First comes Dinesh D'Souza, arguing, by mere assertion, that the government has a right to mandate who can marry, but not how one should raise one's children. Having dismissed the right to marry who one wants by fiat, he then attacks the ruling's basis, the equal protection clause of the 14th amendment:
"In issuing its ruling the California court appealed to the equal protection clause of the Fourteenth Amendment. The basic logic is that gays have a right to be treated like everyone else. But just like everyone else, gays do have the right to marry. They have the right to marry adult members of the opposite sex! What gay activists want is something else: the right to marry members of the same sex. This is not a right currently enjoyed by anyone. What these gay activists seek is not equal treatment but rather to change the definition of marriage. "
Interesting. Not so long ago, there were laws forbidding interracial marriage, and it does not take much imagination to see how someone supporting those laws might have argued exactly as D'Souza does:
"The basic logic is that these people in interracial relationships have a right to be treated like everyone else. But just like everyone else, they do have the right to marry. They have the right to marry adult members of the same race! What these activists want is something else: the right to marry members of a different race. This is not a right currently enjoyed by anyone. What these activists seek is not equal treatment but rather to change the definition of marriage. "
There is not a dime's difference between the two arguments. All that changes is who's ox is getting gored. D'Souza does get one thing right. This is about changing the legal definition of marriage. However, as the Loving vs Virginia case that ended the laws against interracial marriage illustrates, as well as the laws previous to that in human history that allowed polygamous marriages attest, we have a rich history of changing the rules as it suits our society. D'Souza's argument is either arbitrary, disallowing gay marriage simply because he doesn't care for it, or circular, amounting to arguing that gay marriage should be illegal because the law says it is wrong.
The rest of D'Souza's article is the usual "activist judges going against the will of the people" tripe we've come to expect from the civically challenged right, and is unworthy of further response.

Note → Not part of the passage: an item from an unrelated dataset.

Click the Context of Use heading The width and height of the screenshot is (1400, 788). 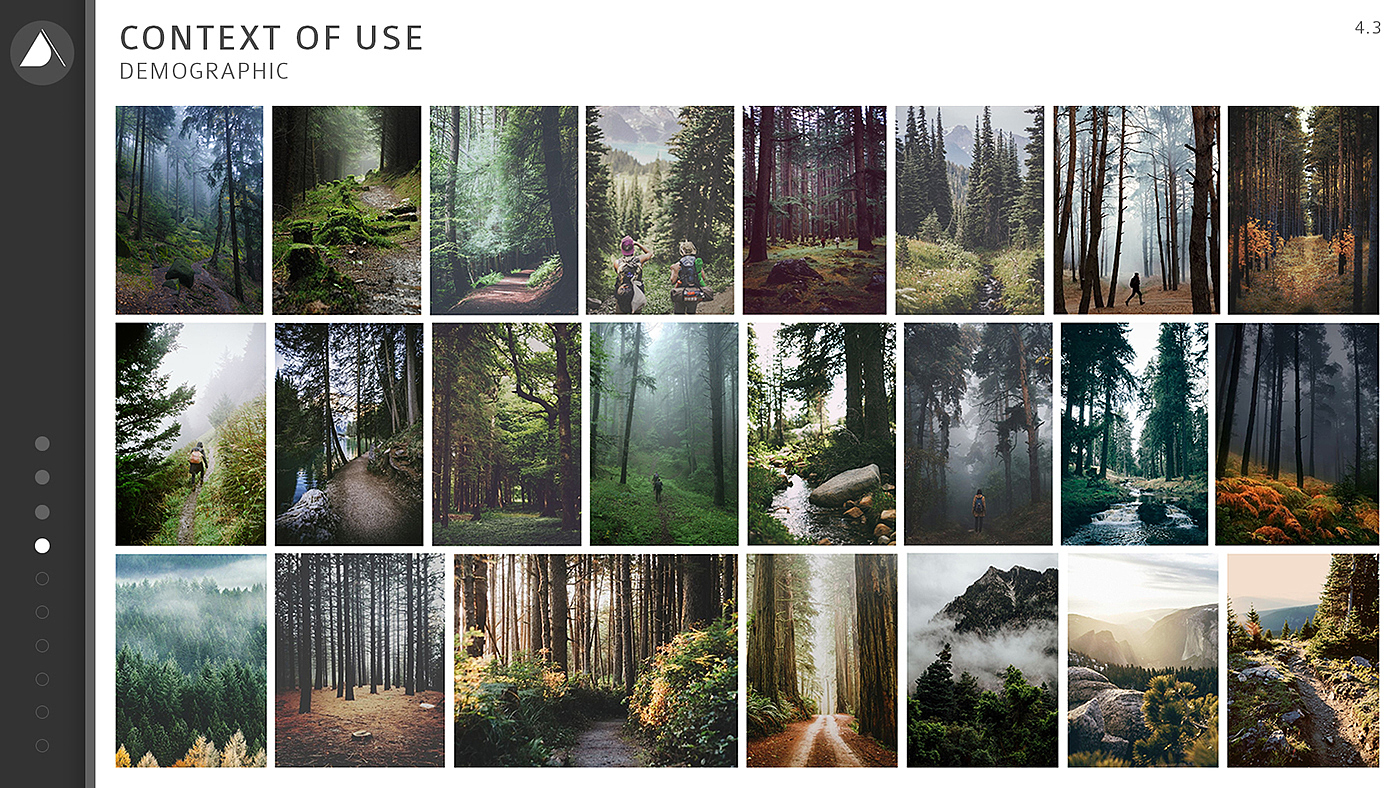tap(271, 38)

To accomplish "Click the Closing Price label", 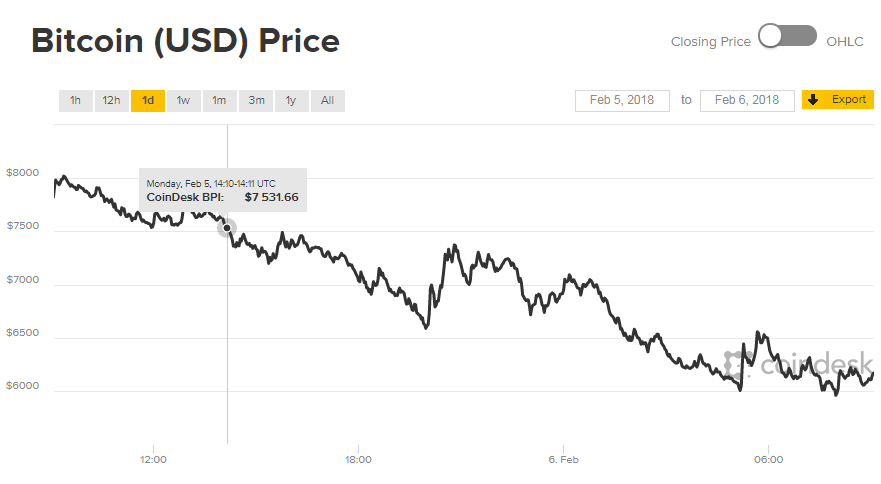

Worse yet is Carol Platt Liebau. In rich irony, Ms. Liebau waxes melancholy about the lack of persuasive arguments from "traditionalists" opposed to gay marriage, while offering none of her own. She lays out a fairly cogent summary of how our society, through medical advances like birth control, and the associated social changes, separated the act of sex from both procreation and marriage. Yet she fails to understand how this negates all the arguments one would make for returning to the good old days. One cannot put the genie back in the bottle, and why would we? Sex is, after all, a wonderful experience. Why should we wish to put it back in the married-only box, insofar as it ever was there. Liebau has no answer.
It certainly isn't this pathetic effort from William Murchison, filled with brillant gems of reasoning like this:
"Marriage it ain't. That's between people of opposite but complementary attributes and physiologies. The merger, so to speak, of those attributes and physiologies is what we call marriage. Flap your arms and attempt to try an aerial passage across the Grand Canyon: You'll have as much luck at that as at same-sex marriage. Can't do it. Period."
In other words, you can't change the definition of marriage because it isn't defined that way. Nice circle Bill.
Liebau is right about one thing. Those opposed to gay marriage are going to have to do a lot better than this. The kinds of arguments proffered by her and D'Souza are the kind that only play to the choir, and that choir is getting smaller every day.